What needs to be done
Quote every line of the data below word for word, without changing anything.

Data for finding displayed items
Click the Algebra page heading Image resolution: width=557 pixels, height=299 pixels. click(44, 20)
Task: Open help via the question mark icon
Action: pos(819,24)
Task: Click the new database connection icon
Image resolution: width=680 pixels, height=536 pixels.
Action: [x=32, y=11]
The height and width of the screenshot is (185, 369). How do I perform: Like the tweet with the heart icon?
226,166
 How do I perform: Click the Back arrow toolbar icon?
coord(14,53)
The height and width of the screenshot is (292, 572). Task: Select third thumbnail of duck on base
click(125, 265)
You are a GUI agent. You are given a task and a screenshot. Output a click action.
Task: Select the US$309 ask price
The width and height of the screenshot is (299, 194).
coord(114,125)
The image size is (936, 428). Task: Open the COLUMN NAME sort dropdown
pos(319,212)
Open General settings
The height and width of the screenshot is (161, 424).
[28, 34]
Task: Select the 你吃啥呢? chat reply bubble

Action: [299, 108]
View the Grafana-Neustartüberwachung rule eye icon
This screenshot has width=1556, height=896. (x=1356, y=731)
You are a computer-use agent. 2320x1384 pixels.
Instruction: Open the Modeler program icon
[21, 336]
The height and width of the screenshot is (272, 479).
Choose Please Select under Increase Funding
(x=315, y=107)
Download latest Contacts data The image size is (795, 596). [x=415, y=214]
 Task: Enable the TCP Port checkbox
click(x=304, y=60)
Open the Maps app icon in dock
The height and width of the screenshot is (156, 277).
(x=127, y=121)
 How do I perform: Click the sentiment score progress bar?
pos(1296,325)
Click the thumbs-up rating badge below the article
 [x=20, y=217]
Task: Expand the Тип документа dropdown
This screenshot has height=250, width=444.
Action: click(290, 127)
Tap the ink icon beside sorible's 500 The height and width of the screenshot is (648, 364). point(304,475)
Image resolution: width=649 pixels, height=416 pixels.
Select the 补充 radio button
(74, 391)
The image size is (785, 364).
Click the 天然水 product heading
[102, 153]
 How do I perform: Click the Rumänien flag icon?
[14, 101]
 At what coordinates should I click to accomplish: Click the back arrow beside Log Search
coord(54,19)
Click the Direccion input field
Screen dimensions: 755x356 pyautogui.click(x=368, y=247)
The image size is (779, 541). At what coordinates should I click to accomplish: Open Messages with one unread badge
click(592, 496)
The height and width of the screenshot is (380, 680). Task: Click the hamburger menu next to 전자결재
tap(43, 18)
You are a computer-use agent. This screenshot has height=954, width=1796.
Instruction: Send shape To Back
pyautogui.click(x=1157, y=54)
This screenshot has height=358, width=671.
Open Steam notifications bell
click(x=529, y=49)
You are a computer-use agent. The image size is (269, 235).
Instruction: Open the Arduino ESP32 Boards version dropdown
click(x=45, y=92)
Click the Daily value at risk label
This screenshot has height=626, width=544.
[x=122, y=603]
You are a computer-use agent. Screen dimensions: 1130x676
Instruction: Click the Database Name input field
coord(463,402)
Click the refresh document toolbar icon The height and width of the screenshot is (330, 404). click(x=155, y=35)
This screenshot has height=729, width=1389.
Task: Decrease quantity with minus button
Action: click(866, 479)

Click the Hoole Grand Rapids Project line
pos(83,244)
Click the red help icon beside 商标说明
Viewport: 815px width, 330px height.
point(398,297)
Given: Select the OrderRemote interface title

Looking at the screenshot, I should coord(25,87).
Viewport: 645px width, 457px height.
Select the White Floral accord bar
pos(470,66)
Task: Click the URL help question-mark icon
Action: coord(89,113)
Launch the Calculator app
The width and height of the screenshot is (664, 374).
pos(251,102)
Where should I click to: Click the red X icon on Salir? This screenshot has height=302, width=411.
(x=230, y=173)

Finished exercise
Click the Algebra page heading Image resolution: width=557 pixels, height=299 pixels. click(44, 20)
Task: Open help via the question mark icon
Action: pos(819,24)
Task: Click the new database connection icon
Image resolution: width=680 pixels, height=536 pixels.
Action: [x=32, y=11]
The height and width of the screenshot is (185, 369). How do I perform: Like the tweet with the heart icon?
226,166
 How do I perform: Click the Back arrow toolbar icon?
coord(14,53)
The height and width of the screenshot is (292, 572). Task: Select third thumbnail of duck on base
click(125, 265)
You are a GUI agent. You are given a task and a screenshot. Output a click action.
Task: Select the US$309 ask price
The width and height of the screenshot is (299, 194).
coord(114,125)
The image size is (936, 428). Task: Open the COLUMN NAME sort dropdown
pos(319,212)
Open General settings
The height and width of the screenshot is (161, 424).
[28, 34]
Task: Select the 你吃啥呢? chat reply bubble

Action: [299, 108]
View the Grafana-Neustartüberwachung rule eye icon
This screenshot has width=1556, height=896. (x=1356, y=731)
You are a computer-use agent. 2320x1384 pixels.
Instruction: Open the Modeler program icon
[21, 336]
The height and width of the screenshot is (272, 479).
Choose Please Select under Increase Funding
(x=315, y=107)
Download latest Contacts data The image size is (795, 596). [x=415, y=214]
 Task: Enable the TCP Port checkbox
click(x=304, y=60)
Open the Maps app icon in dock
The height and width of the screenshot is (156, 277).
(x=127, y=121)
 How do I perform: Click the sentiment score progress bar?
pos(1296,325)
Click the thumbs-up rating badge below the article
 [x=20, y=217]
Task: Expand the Тип документа dropdown
This screenshot has height=250, width=444.
Action: click(290, 127)
Tap the ink icon beside sorible's 500 The height and width of the screenshot is (648, 364). point(304,475)
Image resolution: width=649 pixels, height=416 pixels.
Select the 补充 radio button
(74, 391)
The image size is (785, 364).
Click the 天然水 product heading
[102, 153]
 How do I perform: Click the Rumänien flag icon?
[14, 101]
 At what coordinates should I click to accomplish: Click the back arrow beside Log Search
coord(54,19)
Click the Direccion input field
Screen dimensions: 755x356 pyautogui.click(x=368, y=247)
The image size is (779, 541). At what coordinates should I click to accomplish: Open Messages with one unread badge
click(592, 496)
The height and width of the screenshot is (380, 680). Task: Click the hamburger menu next to 전자결재
tap(43, 18)
You are a computer-use agent. This screenshot has height=954, width=1796.
Instruction: Send shape To Back
pyautogui.click(x=1157, y=54)
This screenshot has height=358, width=671.
Open Steam notifications bell
click(x=529, y=49)
You are a computer-use agent. The image size is (269, 235).
Instruction: Open the Arduino ESP32 Boards version dropdown
click(x=45, y=92)
Click the Daily value at risk label
This screenshot has height=626, width=544.
[x=122, y=603]
You are a computer-use agent. Screen dimensions: 1130x676
Instruction: Click the Database Name input field
coord(463,402)
Click the refresh document toolbar icon The height and width of the screenshot is (330, 404). click(x=155, y=35)
This screenshot has height=729, width=1389.
Task: Decrease quantity with minus button
Action: click(866, 479)

Click the Hoole Grand Rapids Project line
pos(83,244)
Click the red help icon beside 商标说明
Viewport: 815px width, 330px height.
point(398,297)
Given: Select the OrderRemote interface title

Looking at the screenshot, I should coord(25,87).
Viewport: 645px width, 457px height.
Select the White Floral accord bar
pos(470,66)
Task: Click the URL help question-mark icon
Action: coord(89,113)
Launch the Calculator app
The width and height of the screenshot is (664, 374).
pos(251,102)
Where should I click to: Click the red X icon on Salir? This screenshot has height=302, width=411.
(x=230, y=173)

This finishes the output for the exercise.